Material for this exercise:
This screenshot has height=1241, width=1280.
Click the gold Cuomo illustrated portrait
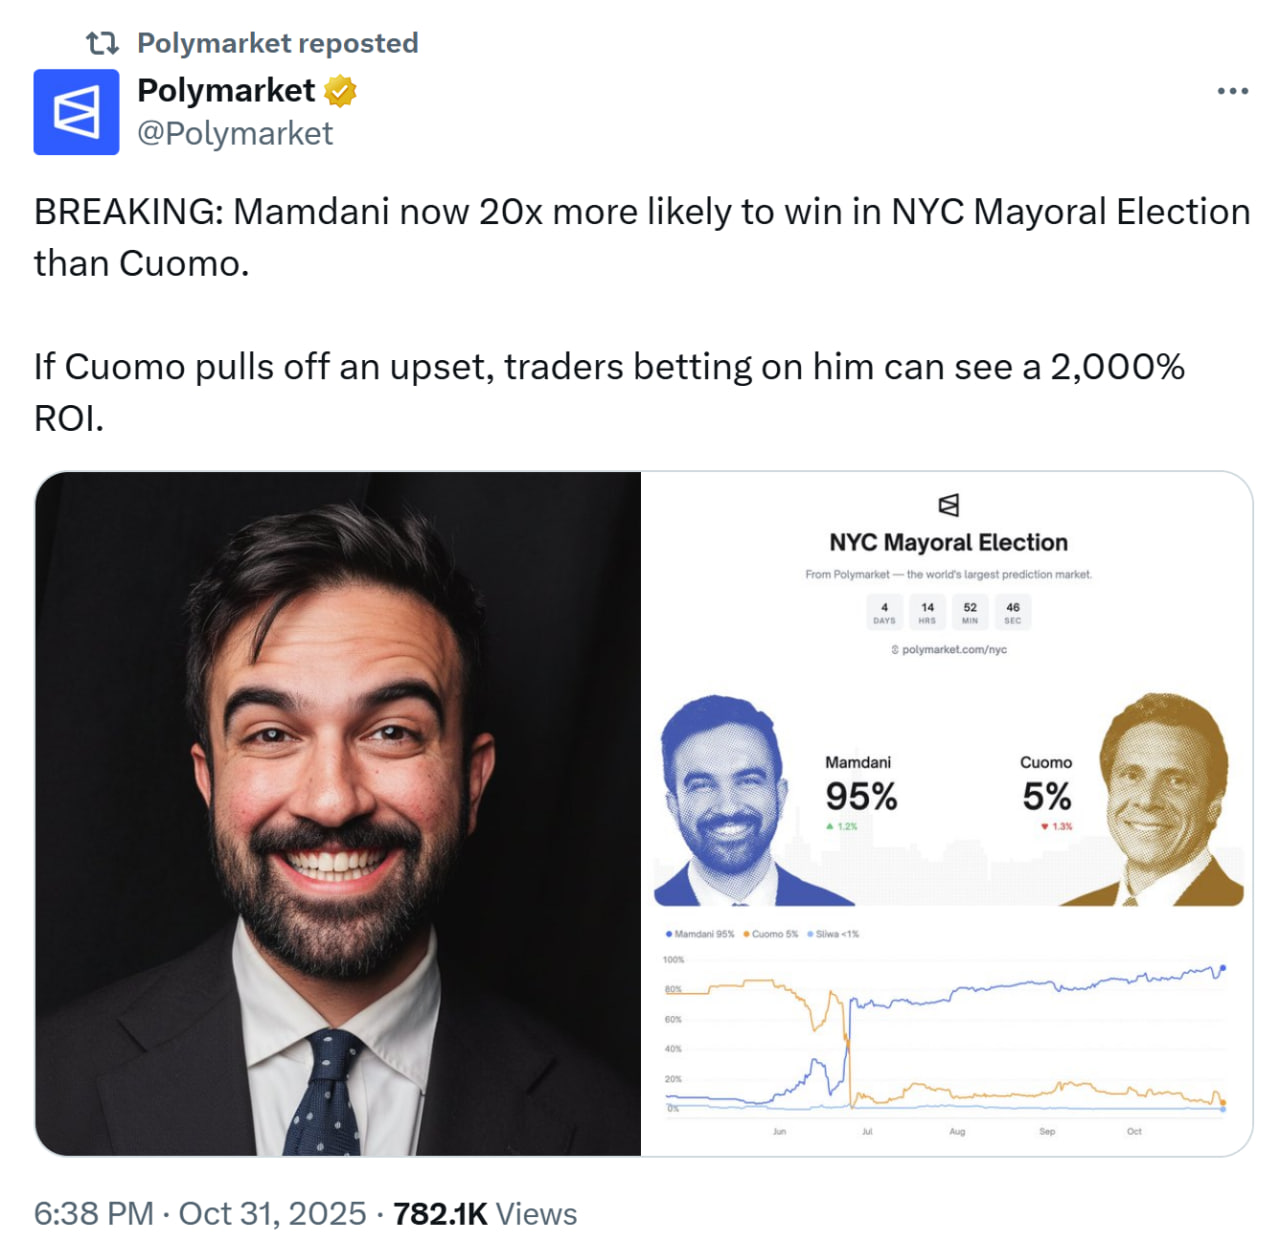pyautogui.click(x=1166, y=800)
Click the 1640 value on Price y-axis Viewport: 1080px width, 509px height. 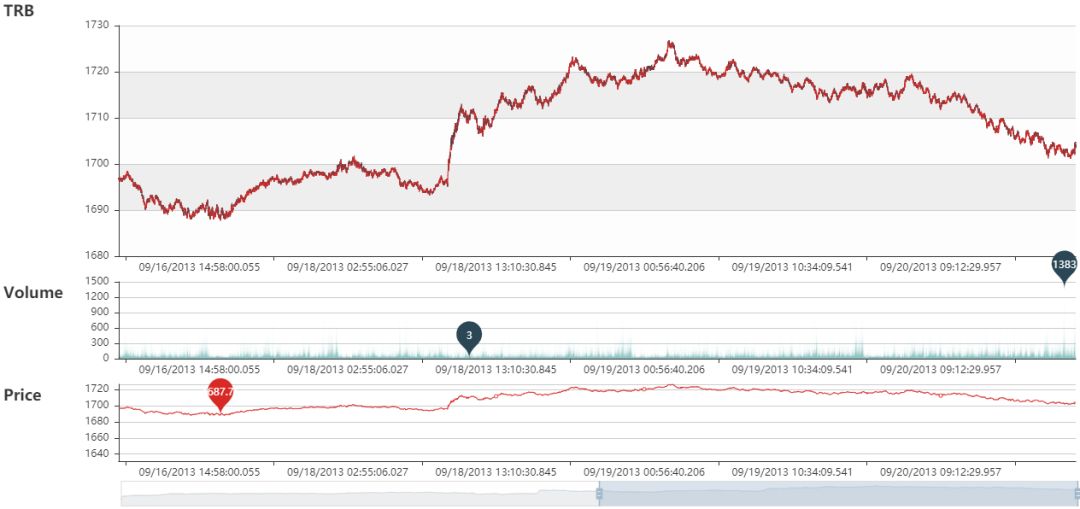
---
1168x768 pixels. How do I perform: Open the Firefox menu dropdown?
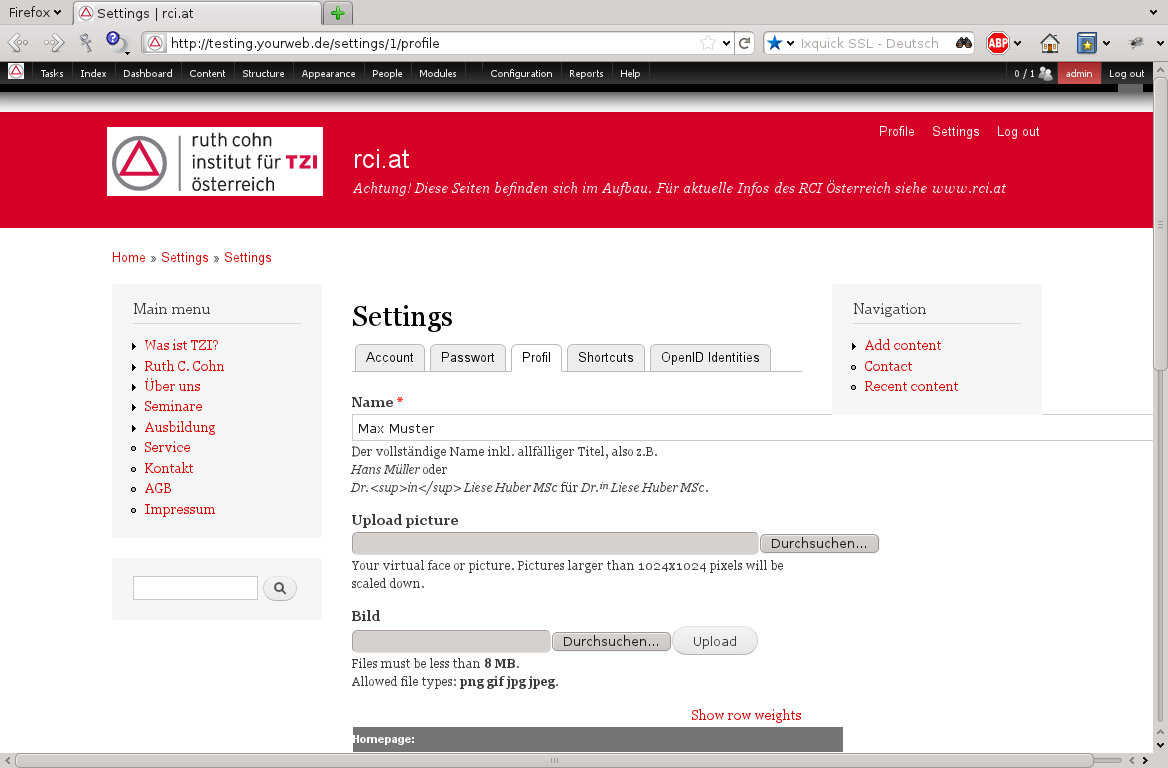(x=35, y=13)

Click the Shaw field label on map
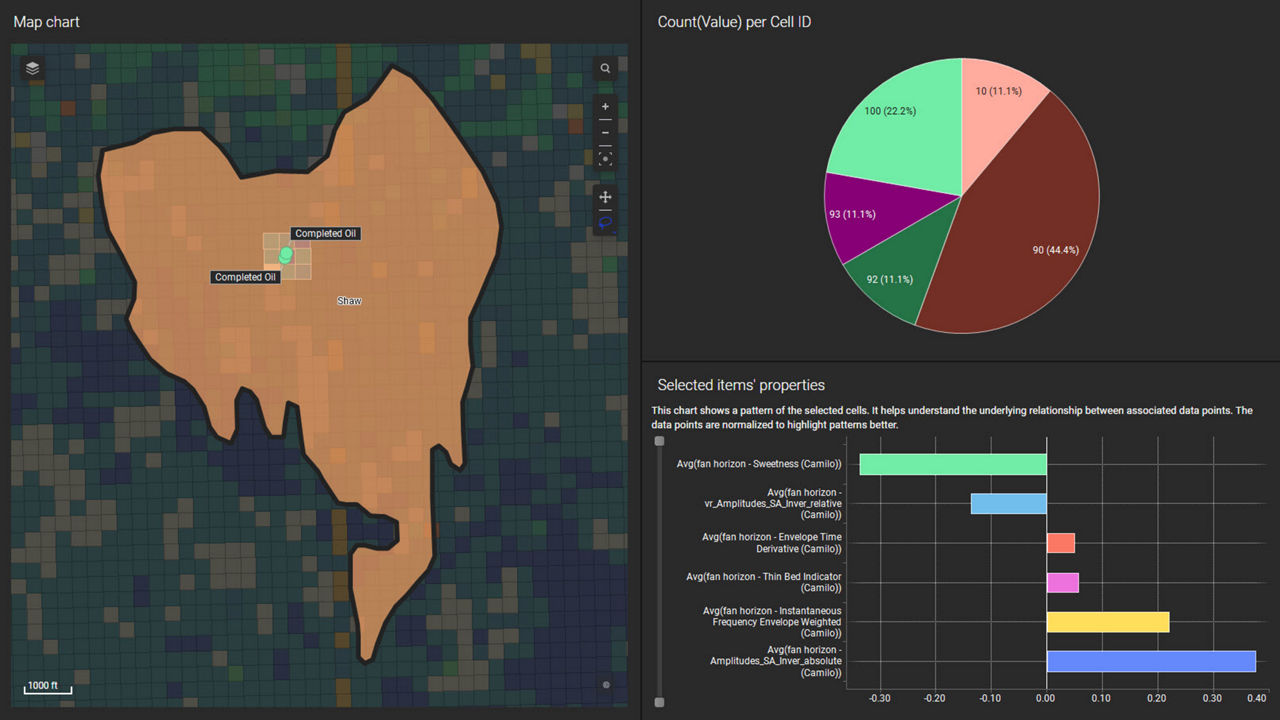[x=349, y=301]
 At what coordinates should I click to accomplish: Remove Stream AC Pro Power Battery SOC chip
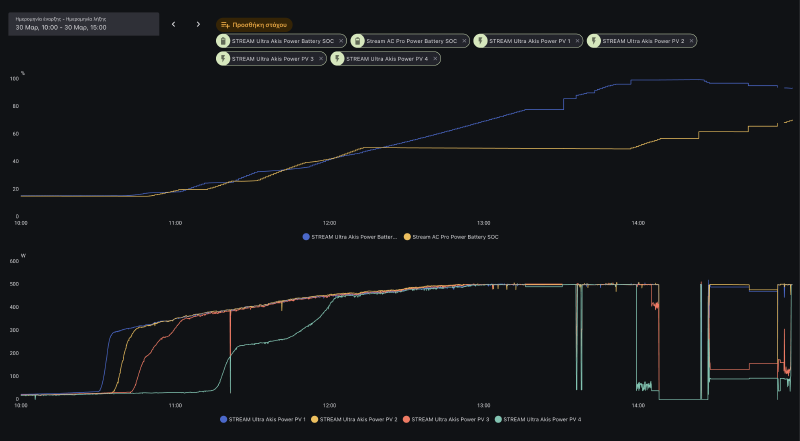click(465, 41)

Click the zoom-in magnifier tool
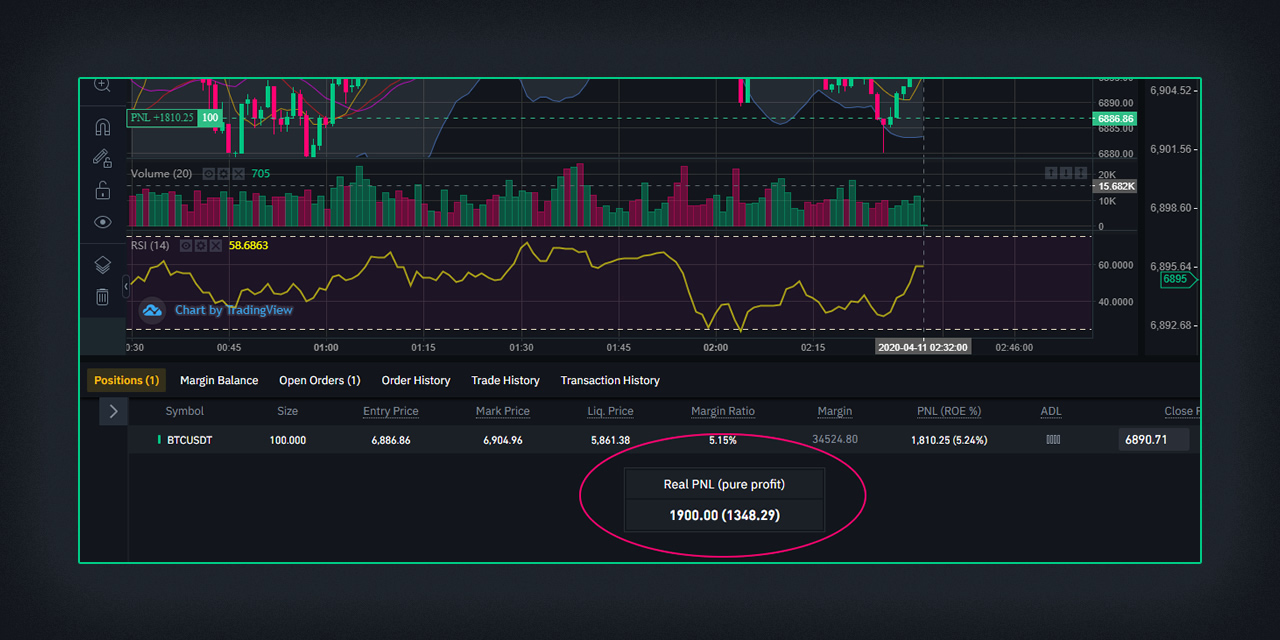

Exercise objective: Exactly as written above, retype the lines starting at the one holding "Click the gold Cuomo illustrated portrait" and ending at the one holding "Click the 1640", both included, but not the pictures.

Output for this task:
Click the gold Cuomo illustrated portrait
pyautogui.click(x=1166, y=800)
Click the 1640 value on Price y-axis Viewport: 1080px width, 509px height. 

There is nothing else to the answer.